At what age did you start playing the instrument you play in the PSO?
I began playing bass trombone at age 16 in my junior year of high school.
Did you learn another instrument first? If so, which one?
I had begun piano at about age 10 or 11 but didn’t stay with it. In junior high (7th grade), I started on trumpet but was moved to euphonium pretty quickly by the band director. From there, it was just a long slide down the register over the years, moving to tenor trombone, then bass trombone and finally, in my senior year of high school, tuba. Bass trombone has remained my main instrument, however.
Why did you choose your current instrument?
I have always liked the low voice, regardless of the type of music.
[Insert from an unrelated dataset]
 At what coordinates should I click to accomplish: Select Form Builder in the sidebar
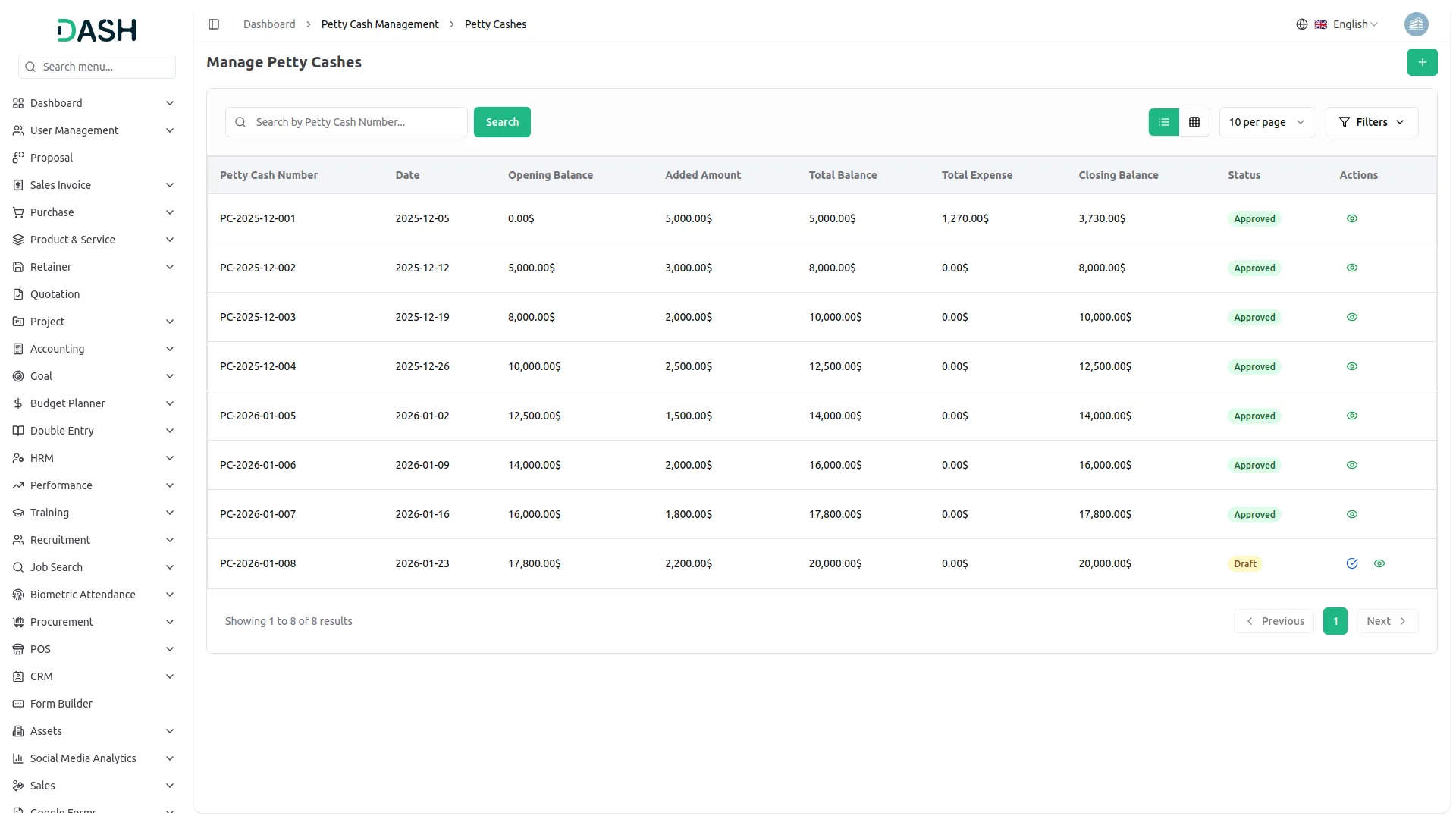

Whether it’s Mussorgsky’s Pictures at an Exhibition or something from Blood, Sweat and Tears, I like the low stuff. I also like the wide variety of sound that the bass trombone can make, from exceedingly rich, deep and mellow to downright harsh and nasty. (I think most dragons and orcs in the movies are depicted with the bass trombone).
How long have you played with the PSO?
Roughly 15 or 16 years…can’t recall exactly when I started.
Where do you live?
I live in Lee, New Hampshire
Do you play with any other groups? If so, which ones?
I play in the Portsmouth Brass Quintet and in the Seacoast Wind Ensemble (on tuba).
What do you like about playing with a symphony orchestra?
The repertoire is second to none though really great parts for the low brass are, unfortunately, somewhat few and far between. Regardless, I enjoy the ambience and experience of so many instruments played by such accomplished individuals, creating something larger than the sum of its parts.
How do you spend your time outside of the PSO?
I retired several years ago from a 30 year career in hydrogeology but for the past 23 years, we have operated a 56-acre farm in Lee where we raise elk and asian pear for the local market.
What is your favorite piece of music to play on your instrument?
That’s hard to choose but it would almost certainly be something in the brass quintet literature. With just five in the group, there’s nowhere to hide. You have to know your part. Also, the dynamic range of brass is arguably the largest of any of the families of instruments—we can get very, very soft, but we can also create a veritable wall of sound. That range creates opportunities for some interesting music.
Tell me about your musical education.
I’ve had essentially nothing other than playing in bands and orchestras in secondary school and in college. My training is in hydrogeology…I know far more about differential equations and ground water hydraulics than I do about music theory. But I work hard on my parts and make sure I can play them, so I’ve continued to perform. I do pay close attention and listen a lot to others with musical experience and ability far greater than mine, both in what they say and in how they play, so I continue learning and improving.
Any recognition or accolades you want to share?
I served as Selectman in my town of Lee for six years. That was enough, but it gave me an appreciation of both the administration and the politics of a town. It’s not an easy job, for sure. It also helped me develop the hide of a Cape buffalo…not much bothers me after that experience!